The good news is retirees can add years to their nest eggs through careful tax management.
Tax Tips
- Set up your investment accounts correctly: those boxes you checked without any thought are wrong and have far-reaching consequences that will come back to bite you.
- Fund all retirement accounts to the limit every year.
- Use the right kind of retirement accounts: if your taxes will be lower after you retire than they are today, go Traditional IRA; if higher, go Roth.
- Manage your accounts on a “Household” basis, placing highly-taxed assets in tax-deferred accounts.
- Keep your dividends qualified and your capital gains long-term.
- Harvest your losses and let your winners run.
- Avoid mutual funds with high internal turnover in your taxable accounts unless you are in the lowest tax bracket, and then avoid them anyway.
- Draw down your accounts in the correct order after you retire.
- Never give cash to charities.

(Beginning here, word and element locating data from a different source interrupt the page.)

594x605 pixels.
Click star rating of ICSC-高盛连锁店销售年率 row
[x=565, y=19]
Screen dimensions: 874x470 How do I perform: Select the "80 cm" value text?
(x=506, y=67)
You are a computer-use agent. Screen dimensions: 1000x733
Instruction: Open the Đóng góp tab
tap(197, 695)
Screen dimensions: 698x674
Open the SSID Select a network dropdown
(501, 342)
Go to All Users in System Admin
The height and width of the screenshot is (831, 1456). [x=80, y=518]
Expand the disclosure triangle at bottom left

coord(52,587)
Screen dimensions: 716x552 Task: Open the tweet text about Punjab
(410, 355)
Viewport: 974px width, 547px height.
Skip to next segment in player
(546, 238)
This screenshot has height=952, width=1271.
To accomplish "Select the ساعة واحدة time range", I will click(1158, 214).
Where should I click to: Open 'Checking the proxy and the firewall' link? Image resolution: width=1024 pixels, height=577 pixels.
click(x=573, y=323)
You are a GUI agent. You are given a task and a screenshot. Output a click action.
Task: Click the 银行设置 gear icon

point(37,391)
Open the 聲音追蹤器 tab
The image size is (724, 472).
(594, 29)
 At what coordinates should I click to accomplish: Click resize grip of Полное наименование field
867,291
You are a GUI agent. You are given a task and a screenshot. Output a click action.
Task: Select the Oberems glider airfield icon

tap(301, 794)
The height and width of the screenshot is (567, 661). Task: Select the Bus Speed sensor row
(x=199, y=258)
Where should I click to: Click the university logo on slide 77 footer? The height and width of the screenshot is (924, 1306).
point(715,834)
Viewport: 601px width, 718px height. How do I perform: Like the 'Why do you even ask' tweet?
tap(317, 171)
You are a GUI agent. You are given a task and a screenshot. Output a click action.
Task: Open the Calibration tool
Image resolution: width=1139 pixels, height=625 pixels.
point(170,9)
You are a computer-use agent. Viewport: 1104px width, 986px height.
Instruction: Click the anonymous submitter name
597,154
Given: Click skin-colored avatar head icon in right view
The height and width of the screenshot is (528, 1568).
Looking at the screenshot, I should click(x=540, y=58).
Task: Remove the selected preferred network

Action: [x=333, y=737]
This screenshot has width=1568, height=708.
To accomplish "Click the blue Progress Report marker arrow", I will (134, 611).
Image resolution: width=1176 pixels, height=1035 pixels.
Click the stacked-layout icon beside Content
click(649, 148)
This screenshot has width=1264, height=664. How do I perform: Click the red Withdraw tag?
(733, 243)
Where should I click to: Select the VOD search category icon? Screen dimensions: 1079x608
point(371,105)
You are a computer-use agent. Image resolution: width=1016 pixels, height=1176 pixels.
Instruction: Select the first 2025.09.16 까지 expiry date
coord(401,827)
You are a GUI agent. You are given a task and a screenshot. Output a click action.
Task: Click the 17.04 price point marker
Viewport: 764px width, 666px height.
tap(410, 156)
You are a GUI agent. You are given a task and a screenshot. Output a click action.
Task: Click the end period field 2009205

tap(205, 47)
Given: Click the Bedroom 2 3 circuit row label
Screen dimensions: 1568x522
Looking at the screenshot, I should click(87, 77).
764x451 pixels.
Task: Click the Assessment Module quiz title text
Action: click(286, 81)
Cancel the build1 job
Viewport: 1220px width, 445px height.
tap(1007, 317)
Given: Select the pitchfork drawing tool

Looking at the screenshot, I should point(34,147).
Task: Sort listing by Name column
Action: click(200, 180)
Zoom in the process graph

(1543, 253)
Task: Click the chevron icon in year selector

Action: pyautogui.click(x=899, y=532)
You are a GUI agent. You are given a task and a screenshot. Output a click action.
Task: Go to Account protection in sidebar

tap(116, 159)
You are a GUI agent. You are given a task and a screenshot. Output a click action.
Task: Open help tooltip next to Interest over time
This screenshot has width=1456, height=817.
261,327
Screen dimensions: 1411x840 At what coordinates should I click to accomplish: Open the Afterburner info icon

Donate appreciated assets instead.
- Use the God-given statutory tax shelters laid out before you like a land of dreams.
- Time to call your estate attorney, because the old will you drafted during the Coolidge administration is wrong.
***
About the Author: Phil DeMuth is an author, psychologist, and investment advisor whose articles have appeared in the Wall Street Journal and many other publications. He has made TV appearances on CNBC, Forbes on Fox, and Wall Street Week with Fortune.
Karen says
This may be a silly question but why not donate cash to charities?
Len Penzo says
Yeah, that had me scratching my head too, Karen. I think his intent was to say it’s okay to donate cash — but for tax purposes, only if it is in the form of a canceled check, credit card statement, bank statement or a written acknowledgement from the charity showing the charity’s name, the date of the donation and the amount given. Otherwise, the IRS won’t accept it as a deduction.
goldfinch says
I think he meant donate from your traditional IRA directly so you don’t have to pay taxes on the withdrawal only to then make your charitable contribution. If you make the contribution directly from the traditional IRA, the charity gets the full amount, you avoid the taxes due. Check the tax code – I’m not a professional tax advisor.
Len Penzo says
Got it. Thanks for the clarification, Goldfinch! That makes sense.
Kevin says
Donations: he meant do not donate money (cash or checks). Instead donate appreciated stock held more than twelve months. The result: one deducts the stocks fair market value and avoids paying tax on the appreciation. Example: if I donate 100 shares of a stock I originally paid $10 per share donating it when its price is now $50 per share my deduction is $5000 and I avoid all tax on the $4000 of appreciation.